*Supplied passage*.
------------------------------------------------------------

|
By Deb Aronson
Photos courtesy of Interfaith Youth
Core
 |
| Eboo Patel |
Eboo Patel ’96
LAS has the radical idea that people
from different religions shouldn’t
kill each other.
“Why are religious extremists
getting to young people before we
do?” he asked. “Why
don’t we build a different
pattern, a pattern of religious
pluralism?”
Patel, a Muslim, founded the Interfaith
Youth Core to do just that. First
envisioned in 1998, IFYC is based
on the premise that when young people
from different faiths are brought
together on a service project, mutual
understanding and respect develop.
It’s a matter, said Patel,
of creating space for people to
tell a little bit about their stories.
It’s a way of thinking that
encourages people to relate to one
another in a positive way.
“The way I see it, you can
either dance or fight,” said
Patel, whose Indian immigrant parents
raised him and his brother, Rahim
’98 BUS, in the Chicago suburb
of Glen Ellyn. “Me, I say,
let’s dance first and fight
later because you’ll always
remember the dance. See what I’m
talking about?”
Patel encourages lots of dancing
through the model of IFYC, whose
members have fanned out to more
than 45 campuses, reaching more
than 4,000 students, faculty, staff
and campus administrators through
speeches, training, classes and
workshops. The organization’s
community work projects offer both
the chance to pitch in locally and
the opportunity for young volunteers
to discuss how their religion inspires
them to contribute. While courses
at the University of Illinois cover
the academic study of religion,
IFYC’s campus affiliate, Interfaith
in Action, has drawn hundreds of
students to volunteer together,
teaching them not only about community
needs but about each other. In such
a way, IFYC moves beyond platitudes
on religious tolerance to the realm
of concrete action.

------------------------------------------------------------

*Excerpted records*.

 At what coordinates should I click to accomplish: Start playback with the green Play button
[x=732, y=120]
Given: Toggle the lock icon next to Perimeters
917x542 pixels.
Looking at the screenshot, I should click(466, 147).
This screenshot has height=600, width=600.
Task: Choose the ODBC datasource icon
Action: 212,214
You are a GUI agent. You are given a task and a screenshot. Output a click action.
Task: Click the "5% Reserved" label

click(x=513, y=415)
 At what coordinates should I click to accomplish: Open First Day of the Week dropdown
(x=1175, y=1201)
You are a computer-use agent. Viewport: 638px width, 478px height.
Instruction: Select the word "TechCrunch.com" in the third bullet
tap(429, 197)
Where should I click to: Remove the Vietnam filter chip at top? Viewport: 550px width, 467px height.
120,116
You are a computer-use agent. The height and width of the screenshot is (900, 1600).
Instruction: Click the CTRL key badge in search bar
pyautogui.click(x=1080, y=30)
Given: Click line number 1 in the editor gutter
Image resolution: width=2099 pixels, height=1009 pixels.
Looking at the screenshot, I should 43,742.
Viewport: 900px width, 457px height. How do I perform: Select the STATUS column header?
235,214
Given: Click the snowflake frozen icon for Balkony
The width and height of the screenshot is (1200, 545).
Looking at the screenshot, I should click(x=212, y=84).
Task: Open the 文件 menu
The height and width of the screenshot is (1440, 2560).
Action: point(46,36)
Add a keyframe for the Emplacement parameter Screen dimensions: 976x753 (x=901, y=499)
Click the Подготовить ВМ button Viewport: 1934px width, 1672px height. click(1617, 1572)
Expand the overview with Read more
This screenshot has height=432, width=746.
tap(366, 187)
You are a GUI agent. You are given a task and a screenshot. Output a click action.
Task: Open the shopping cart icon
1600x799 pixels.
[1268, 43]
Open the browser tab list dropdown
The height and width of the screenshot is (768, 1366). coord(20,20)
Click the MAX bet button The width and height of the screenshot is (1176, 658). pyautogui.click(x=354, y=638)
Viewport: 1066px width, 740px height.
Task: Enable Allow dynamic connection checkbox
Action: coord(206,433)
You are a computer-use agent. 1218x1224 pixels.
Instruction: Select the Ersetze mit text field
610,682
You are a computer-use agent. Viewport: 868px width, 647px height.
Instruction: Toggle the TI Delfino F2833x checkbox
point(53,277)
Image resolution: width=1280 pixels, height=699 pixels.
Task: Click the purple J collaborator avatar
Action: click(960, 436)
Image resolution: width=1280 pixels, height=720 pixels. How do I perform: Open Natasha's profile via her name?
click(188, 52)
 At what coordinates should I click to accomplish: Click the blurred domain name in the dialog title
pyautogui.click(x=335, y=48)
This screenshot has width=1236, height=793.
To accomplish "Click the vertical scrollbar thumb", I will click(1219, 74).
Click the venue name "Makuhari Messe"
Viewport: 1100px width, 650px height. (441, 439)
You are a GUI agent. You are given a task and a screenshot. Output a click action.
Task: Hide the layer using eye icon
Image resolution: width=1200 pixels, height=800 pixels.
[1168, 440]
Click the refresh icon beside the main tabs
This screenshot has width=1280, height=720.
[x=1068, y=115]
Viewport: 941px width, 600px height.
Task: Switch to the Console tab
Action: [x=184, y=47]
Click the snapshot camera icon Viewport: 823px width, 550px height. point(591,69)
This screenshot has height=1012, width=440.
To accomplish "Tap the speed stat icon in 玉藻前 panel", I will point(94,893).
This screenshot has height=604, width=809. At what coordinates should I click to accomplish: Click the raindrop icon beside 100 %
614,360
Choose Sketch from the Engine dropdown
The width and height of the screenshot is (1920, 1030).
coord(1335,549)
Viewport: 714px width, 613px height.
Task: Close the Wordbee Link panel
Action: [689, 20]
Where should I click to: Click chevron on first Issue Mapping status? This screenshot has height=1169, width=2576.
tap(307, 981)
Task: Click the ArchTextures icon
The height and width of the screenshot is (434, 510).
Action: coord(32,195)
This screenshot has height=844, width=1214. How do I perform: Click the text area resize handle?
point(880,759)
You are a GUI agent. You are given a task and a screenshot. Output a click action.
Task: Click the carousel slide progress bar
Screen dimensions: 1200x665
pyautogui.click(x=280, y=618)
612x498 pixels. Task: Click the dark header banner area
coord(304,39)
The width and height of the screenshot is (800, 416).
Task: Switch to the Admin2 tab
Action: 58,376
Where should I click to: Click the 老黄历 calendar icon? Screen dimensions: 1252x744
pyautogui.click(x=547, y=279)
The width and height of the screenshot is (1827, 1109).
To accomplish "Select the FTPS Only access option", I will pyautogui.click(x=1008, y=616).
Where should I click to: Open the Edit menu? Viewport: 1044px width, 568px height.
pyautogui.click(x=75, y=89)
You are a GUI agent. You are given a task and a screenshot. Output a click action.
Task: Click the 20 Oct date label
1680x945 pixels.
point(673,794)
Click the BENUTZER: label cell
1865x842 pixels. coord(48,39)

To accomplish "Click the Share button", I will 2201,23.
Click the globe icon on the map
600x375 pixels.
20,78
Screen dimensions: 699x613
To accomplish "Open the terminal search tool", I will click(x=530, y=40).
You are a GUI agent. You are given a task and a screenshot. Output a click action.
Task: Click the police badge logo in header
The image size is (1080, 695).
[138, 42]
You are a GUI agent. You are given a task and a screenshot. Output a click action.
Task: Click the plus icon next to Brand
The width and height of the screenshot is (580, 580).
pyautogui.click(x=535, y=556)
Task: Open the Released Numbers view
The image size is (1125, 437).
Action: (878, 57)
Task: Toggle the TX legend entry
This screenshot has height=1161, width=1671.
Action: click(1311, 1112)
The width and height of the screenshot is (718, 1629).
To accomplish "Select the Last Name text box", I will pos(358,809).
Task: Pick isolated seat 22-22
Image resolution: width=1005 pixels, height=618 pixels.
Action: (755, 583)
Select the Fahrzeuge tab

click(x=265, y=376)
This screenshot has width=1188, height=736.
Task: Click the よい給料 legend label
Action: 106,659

------------------------------------------------------------

*What to do*.
[A] According to the Eboo Patel profile, in what year was the Interfaith Youth Core first envisioned?
[B] Name each means the Eboo Patel profile gives for how IFYC members reached people on campuses.

*Answers by task*.
[A] 1998

[B] Speeches, training, classes and workshops